Selected text

As shown in FIG. 1, an image forming apparatus in accordance with an embodiment of the present general inventive concept may include an image forming apparatus body 10, a pickup device 20 to pick up a printing medium one by one, a print head 30 to eject or inject ink onto the printing medium being conveyed to form an image, an ink supply device 100 to supply ink into the print head 30, and a controller 40 to control operations of a variety of drive elements. In addition, the image forming apparatus body 10 may include a printing medium supply panel 51 on which the printing medium is loaded, a feeding roller 52 to convey the picked-up printing medium to the print head 30, a platen 53 located below the print head 30 and to support the printing medium being conveyed, a discharge roller 54 to discharge the printing medium undergoing a printing operation, and a printing medium discharge panel 55 on which to load the printing medium to be discharged.
In the ink-jet image forming apparatus in accordance with the embodiment of the present general inventive concept illustrated in FIG. 1, if the pickup device 20 picks up the printing medium one by one, which is loaded on the printing medium supply panel 51, the feeding roller 52 conveys the picked-up printing medium to the platen 53. Then, if the printing medium reaches the platen 53, the print head 30 ejects ink onto the printing medium being conveyed based on an image signal to form an image on a surface of the printing medium. The printing medium, having passed through the print head 30, the printing medium is guided to the printing medium discharge panel 55 by the discharge roller 54.
While the print head 30 ejects ink onto the printing medium on the basis of the image signal, the ink supply device 100 supplies the ink, which is stored in an ink tank 60, into the print head 30. It is noted that a printing defect may occur when an insufficient amount of ink is supplied into the print head 30, or the ink may overflow from the surface of the print head 30 when an excessive amount of ink is supplied. Therefore, the ink supply device 100 has to be designed to supply an appropriate amount of ink according to the ejection amount of ink from (e.g., output by) the print head 30. An ink channel unit 70 to guide the supply of ink into the print head 30 is installed between the print head 30 and the ink supply device 100. The ink channel unit 70 may serve to evenly supply the ink into a plurality of nozzles (not shown) provided in the print head 30. The ink channel unit 70 may be internally formed with an ink flow path (not shown) for the flowing of ink.

Tasks and exercises
A. Can you restate the paragraph of the printer description that begins "In the ink-jet image forming apparatus" as a short list of steps that keeps its main facts?
B. Could you carry the printer description forward, starting after its final sentence about the ink flow path?

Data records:
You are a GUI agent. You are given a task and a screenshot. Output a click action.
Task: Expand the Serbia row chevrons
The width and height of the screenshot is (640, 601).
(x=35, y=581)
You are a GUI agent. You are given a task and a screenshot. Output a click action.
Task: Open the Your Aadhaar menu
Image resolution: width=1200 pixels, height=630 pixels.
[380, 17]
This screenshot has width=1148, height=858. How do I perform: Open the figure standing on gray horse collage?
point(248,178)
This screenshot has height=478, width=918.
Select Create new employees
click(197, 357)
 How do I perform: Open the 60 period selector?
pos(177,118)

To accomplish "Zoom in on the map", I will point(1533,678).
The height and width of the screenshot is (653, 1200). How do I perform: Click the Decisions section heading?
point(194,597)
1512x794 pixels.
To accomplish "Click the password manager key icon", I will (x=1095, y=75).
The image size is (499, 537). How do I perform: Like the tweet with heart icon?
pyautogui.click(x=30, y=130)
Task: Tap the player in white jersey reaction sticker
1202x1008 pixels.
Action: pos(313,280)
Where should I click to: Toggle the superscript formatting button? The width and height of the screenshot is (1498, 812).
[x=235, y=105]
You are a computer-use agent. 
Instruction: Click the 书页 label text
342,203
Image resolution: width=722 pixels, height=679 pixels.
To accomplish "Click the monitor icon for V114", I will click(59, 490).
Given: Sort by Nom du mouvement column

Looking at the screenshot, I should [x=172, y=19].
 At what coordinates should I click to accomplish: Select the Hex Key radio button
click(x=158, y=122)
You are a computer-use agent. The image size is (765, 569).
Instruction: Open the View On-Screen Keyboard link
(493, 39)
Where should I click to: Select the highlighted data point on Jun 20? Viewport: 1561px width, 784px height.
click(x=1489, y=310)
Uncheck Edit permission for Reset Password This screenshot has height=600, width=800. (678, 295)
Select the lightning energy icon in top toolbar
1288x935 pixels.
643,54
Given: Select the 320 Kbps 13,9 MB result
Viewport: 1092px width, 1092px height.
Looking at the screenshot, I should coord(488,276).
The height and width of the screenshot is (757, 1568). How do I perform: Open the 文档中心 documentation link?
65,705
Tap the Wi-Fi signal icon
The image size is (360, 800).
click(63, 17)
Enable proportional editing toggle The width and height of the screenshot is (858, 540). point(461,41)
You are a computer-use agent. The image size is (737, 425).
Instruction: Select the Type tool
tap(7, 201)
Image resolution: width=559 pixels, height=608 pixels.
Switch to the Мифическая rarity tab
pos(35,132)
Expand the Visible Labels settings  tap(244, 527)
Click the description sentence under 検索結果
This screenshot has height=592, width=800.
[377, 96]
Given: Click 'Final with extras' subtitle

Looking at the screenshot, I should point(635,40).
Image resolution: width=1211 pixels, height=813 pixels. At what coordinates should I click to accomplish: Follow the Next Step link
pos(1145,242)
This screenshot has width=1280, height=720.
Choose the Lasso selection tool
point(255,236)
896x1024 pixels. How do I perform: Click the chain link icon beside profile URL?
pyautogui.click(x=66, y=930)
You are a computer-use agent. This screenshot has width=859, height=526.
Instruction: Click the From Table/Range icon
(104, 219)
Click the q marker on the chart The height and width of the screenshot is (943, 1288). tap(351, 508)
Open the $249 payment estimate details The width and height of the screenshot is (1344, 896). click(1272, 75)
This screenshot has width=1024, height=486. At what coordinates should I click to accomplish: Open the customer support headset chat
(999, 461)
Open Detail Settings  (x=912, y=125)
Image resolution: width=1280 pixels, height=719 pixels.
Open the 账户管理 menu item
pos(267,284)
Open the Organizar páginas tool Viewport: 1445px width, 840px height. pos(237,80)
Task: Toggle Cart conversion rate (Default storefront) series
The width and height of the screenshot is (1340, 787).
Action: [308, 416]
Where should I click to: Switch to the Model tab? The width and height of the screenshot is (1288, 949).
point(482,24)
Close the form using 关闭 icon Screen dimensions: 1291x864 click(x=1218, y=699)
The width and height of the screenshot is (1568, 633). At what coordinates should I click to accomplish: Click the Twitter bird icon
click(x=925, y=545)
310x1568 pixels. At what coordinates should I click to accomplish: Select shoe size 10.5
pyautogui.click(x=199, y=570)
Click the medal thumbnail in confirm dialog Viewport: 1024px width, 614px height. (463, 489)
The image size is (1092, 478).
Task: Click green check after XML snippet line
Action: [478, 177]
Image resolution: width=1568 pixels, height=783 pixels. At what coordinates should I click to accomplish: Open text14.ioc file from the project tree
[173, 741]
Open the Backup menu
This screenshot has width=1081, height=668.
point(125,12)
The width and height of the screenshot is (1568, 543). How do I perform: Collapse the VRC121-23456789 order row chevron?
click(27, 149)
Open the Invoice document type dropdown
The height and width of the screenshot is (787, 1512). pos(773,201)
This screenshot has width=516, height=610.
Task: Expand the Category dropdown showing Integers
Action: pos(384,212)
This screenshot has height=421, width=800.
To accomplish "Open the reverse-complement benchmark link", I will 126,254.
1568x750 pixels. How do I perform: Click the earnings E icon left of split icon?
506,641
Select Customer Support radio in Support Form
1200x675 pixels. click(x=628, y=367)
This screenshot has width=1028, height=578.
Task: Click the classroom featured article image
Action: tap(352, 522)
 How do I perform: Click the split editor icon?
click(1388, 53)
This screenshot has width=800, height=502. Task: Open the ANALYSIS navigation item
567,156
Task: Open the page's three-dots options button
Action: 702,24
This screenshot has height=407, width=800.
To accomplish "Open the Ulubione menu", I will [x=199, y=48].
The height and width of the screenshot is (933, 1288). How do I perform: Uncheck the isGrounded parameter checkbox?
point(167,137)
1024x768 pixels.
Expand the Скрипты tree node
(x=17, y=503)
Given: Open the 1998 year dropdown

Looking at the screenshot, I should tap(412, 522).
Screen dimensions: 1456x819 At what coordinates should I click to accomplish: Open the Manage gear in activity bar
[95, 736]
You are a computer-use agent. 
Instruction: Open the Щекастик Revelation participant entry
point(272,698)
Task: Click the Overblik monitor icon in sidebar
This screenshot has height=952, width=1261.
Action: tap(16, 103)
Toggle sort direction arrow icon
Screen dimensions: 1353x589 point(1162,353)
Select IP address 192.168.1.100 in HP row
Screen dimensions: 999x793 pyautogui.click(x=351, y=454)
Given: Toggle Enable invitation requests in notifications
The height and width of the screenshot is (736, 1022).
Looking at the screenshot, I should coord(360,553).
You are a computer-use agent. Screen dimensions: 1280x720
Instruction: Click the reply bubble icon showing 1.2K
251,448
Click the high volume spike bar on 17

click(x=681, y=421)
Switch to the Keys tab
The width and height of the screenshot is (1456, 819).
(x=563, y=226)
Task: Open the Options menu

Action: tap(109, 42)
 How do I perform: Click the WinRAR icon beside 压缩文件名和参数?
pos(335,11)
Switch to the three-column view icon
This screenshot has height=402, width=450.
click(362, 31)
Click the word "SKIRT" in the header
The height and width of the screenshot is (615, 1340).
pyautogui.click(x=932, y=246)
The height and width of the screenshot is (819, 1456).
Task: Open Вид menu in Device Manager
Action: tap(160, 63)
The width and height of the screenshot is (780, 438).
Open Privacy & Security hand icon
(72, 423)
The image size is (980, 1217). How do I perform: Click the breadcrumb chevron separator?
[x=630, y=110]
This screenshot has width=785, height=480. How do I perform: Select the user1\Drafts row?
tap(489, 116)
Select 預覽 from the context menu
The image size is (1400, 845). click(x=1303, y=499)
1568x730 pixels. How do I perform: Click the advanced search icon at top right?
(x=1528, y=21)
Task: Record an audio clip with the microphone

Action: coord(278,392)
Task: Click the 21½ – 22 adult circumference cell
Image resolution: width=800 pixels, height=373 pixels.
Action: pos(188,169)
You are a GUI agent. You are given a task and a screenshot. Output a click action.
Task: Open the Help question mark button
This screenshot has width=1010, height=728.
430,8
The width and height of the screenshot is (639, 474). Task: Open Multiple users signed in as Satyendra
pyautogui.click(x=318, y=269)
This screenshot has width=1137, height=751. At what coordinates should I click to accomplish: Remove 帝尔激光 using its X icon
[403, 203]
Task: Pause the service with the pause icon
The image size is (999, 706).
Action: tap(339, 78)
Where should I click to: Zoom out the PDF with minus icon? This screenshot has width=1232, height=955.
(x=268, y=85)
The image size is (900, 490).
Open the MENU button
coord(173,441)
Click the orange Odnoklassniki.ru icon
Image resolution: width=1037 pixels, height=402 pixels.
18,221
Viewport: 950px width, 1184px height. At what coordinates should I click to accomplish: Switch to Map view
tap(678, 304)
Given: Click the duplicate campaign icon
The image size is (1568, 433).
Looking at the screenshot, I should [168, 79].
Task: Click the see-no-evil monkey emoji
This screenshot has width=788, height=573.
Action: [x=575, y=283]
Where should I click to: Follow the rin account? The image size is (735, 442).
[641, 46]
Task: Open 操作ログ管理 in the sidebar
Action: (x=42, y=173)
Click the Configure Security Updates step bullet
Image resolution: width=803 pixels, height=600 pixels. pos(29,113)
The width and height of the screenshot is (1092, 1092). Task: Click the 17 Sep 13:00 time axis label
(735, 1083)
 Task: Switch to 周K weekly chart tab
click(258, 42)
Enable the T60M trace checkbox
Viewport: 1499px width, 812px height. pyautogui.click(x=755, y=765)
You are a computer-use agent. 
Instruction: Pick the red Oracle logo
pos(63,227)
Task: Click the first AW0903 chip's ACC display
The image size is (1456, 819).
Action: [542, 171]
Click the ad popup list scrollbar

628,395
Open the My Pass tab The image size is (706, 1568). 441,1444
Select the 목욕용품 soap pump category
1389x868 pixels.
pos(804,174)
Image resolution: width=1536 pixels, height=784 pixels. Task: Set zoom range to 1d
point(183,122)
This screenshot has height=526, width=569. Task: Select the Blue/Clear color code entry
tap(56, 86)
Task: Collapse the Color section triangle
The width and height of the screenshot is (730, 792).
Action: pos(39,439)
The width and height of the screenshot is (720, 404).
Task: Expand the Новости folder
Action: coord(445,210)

Results in order
A.
1. The pickup device 20 picks up the printing media loaded on the printing medium supply panel 51 one by one.
2. The feeding roller 52 conveys each picked-up medium to the platen 53.
3. When the medium reaches the platen 53, the print head 30 ejects ink onto it based on an image signal, forming an image on its surface.
4. After passing the print head 30, the medium is guided by the discharge roller 54 to the printing medium discharge panel 55.

B.
The ink supply device 100, as illustrated in FIG. 2, includes a body 110 having an ink flow path formed therein, a flow regulating valve 120 to regulate the flow of ink through the inner flow path of the body 110, and a solenoid valve 130 to operate the flow regulating valve 120.
The body 110 is formed by stacking a plurality of plates 110 a, 110 b, 110 c, and 110 d one above another. The body 110 is internally include an ink discharge path 111, an ink introduction path 113, a first chamber 112, and a second chamber 114. Also, a connecting path 115 is formed between the first chamber 112 and the second chamber 114 for the passage of ink. The connecting path 115 is opened or closed by the flow regulating valve 120. The ink discharge path 111 can connect the first chamber 112 to the ink channel unit 70, and the ink introduction path 113 can connect the second chamber 114 to the ink tank 60. Accordingly, the ink stored in the ink tank 60 of FIG. 2 is first introduced into the second chamber 114 through the ink introduction path 113, and thereafter, is supplied into the ink channel unit 70 through the connecting path 115, the first chamber 112, and the ink discharge path 111 in sequence.
Each of the first and second chambers 112 and 114 has a size suitable to temporarily store a predetermined amount of ink therein. For example, the predetermined amount of ink may be based in part on the specific image forming device. A valve seat 116 is located between the first chamber 112 and the second chamber 114 such that the valve seat 116 can come into close contact with the flow regulating valve 120 (e.g., to close the connecting path 115). Inn one embodiment, the valve seat may be positioned at ends, between the ends or along the connecting path or elsewhere in the ink flow path. The first chamber 112 may install a shield member 160 to prevent the ink stored in the first chamber 112 from flowing to the solenoid valve 130, and a spring 140 to press (e.g., urge) the flow regulating valve 120 upward to allow the flow regulating valve 120 to come into close contact with the valve seat 116. A head portion 121 of the flow regulating valve 120 is preferably disposed in the second chamber 114 and adapted to close the connecting path 115 (e.g., one end) when it comes into close contact with the valve seat 116.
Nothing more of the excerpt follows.